Understanding the experience of the funding process is a perfect fit for the human-centered approach we specialize in. Our interviews used the same topic structure and started in the same place, but by the halfway point, each interview had turned into a semi-structured conversation. Forsaking the predictability of a cookie-cutter approach allowed us to learn the needs, histories, priorities, pain points, hopes, and fears of each interviewee. Then, our follow-up survey zeroed in on particularly hot topics from our interviews. This two-phase research process allowed us to report on what grantees actually felt was important.

What’s the big deal about trust and transparency?

We think one reason that trust and transparency kept coming up is that these are complex topics in any business relationship, but particularly in one with a baked-in power asymmetry. No matter how honest and genuine the conversations between an executive director and an investment lead, one of them is responsible for the other’s organizational survival. But even though it’s not an easy playing field, both Luminate and grantees expressed over and over their hope and their optimism that the relationship actually could be a healthy and open one.

In a trusting relationship, both parties are confident that the other has their interests in mind.

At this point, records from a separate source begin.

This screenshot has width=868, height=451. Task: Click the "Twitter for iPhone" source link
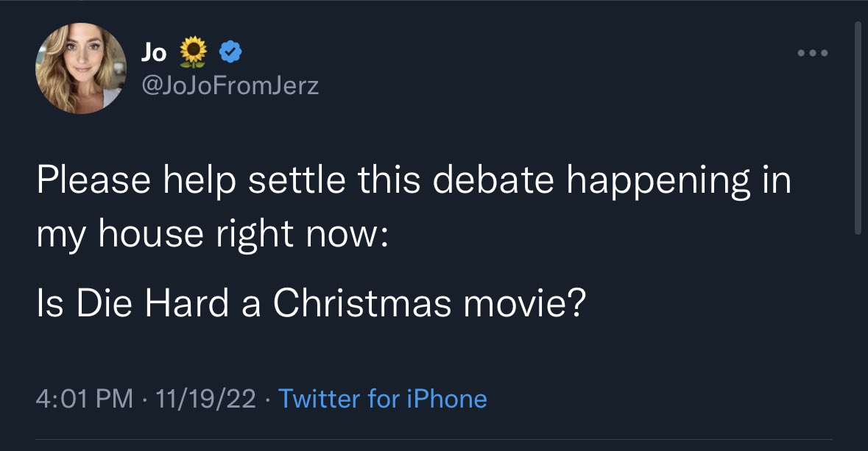click(383, 399)
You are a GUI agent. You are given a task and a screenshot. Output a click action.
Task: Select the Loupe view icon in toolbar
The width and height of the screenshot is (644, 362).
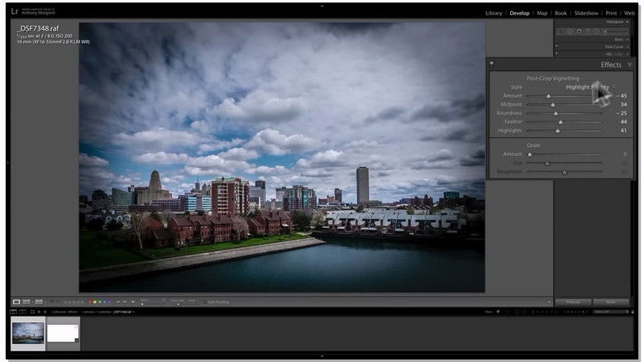pyautogui.click(x=16, y=302)
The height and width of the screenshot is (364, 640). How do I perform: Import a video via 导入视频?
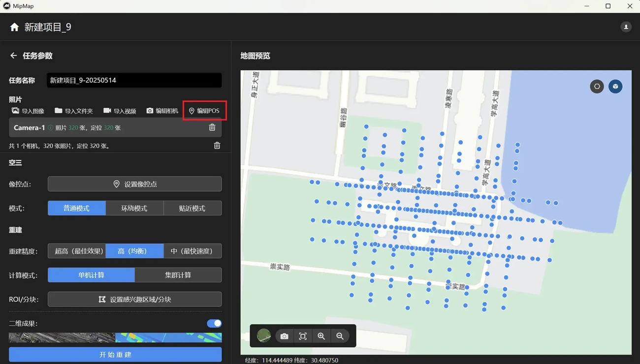(x=120, y=111)
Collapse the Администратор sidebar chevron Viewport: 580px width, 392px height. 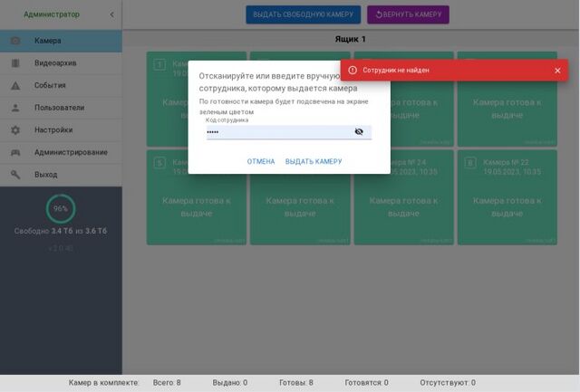point(111,14)
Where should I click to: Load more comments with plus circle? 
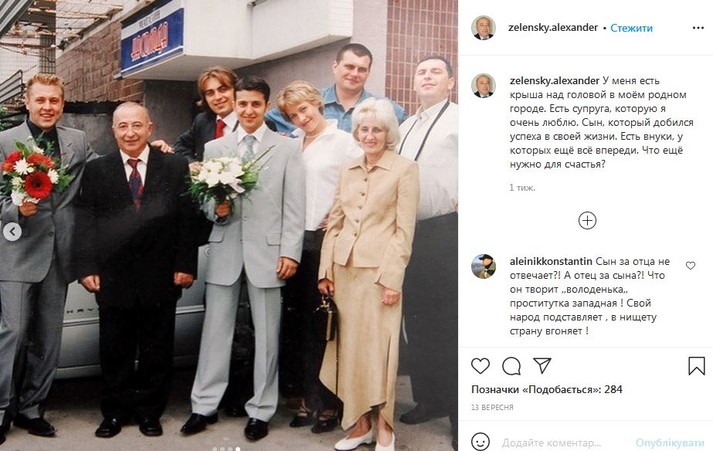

In this case, grantees need to see that Luminate truly understands their point of view, and they need to be involved in determining what kind of support is best for them. And, again and again, they brought up the theme of transparency. Transparency doesn’t always lead to trust in relationships, but in most cases, it’s certainly a big step in the right direction.

One major way to bring trust to this challenging area is by sharing as much information as possible about the funding process, the choice of metrics, diversity/equity/inclusion issues, and funders’ dual personal and professional role.

When trust and transparency clash

Not many funders would have the courage to commission a study that was bound to lead into some of the most sensitive areas of their work. The Luminate team was deeply curious about their grantees’ experience, and they saw this study as a way to learn.

In order to help Luminate learn about trust and transparency, we actually needed to develop strong practices around privacy and anonymity in our research process. Our commitment to strong security practices during the research process meant that, Luminate didn’t have visibility into who said what, but they were able to engage deeply in the research design process. Our methods, process, and approach were all transparent with Luminate, with participants, and now with you. If you are interested in following a similar process, definitely dig into the methods and the guides, as well as our blog posts about threat modeling and data practices and earning trust in sensitive interviews. Security threat modeling and ethical practices in design research complement each other beautifully, and we hope that by sharing our tools, others researching sensitive topics can take this approach as well.

An inspiring collaboration for us – and, we hope, for you

We hope that both the insights and methodology are useful and inspiring to you. And we want to express our warmest admiration to the team at Luminate, for their openness throughout this challenging process. One last thanks to Objectively for helping to breathe life into the report on the web. We hope that this report will spark a spirited conversation about how funders and grantees can work together more mindfully, holistically, and, in the end, effectively.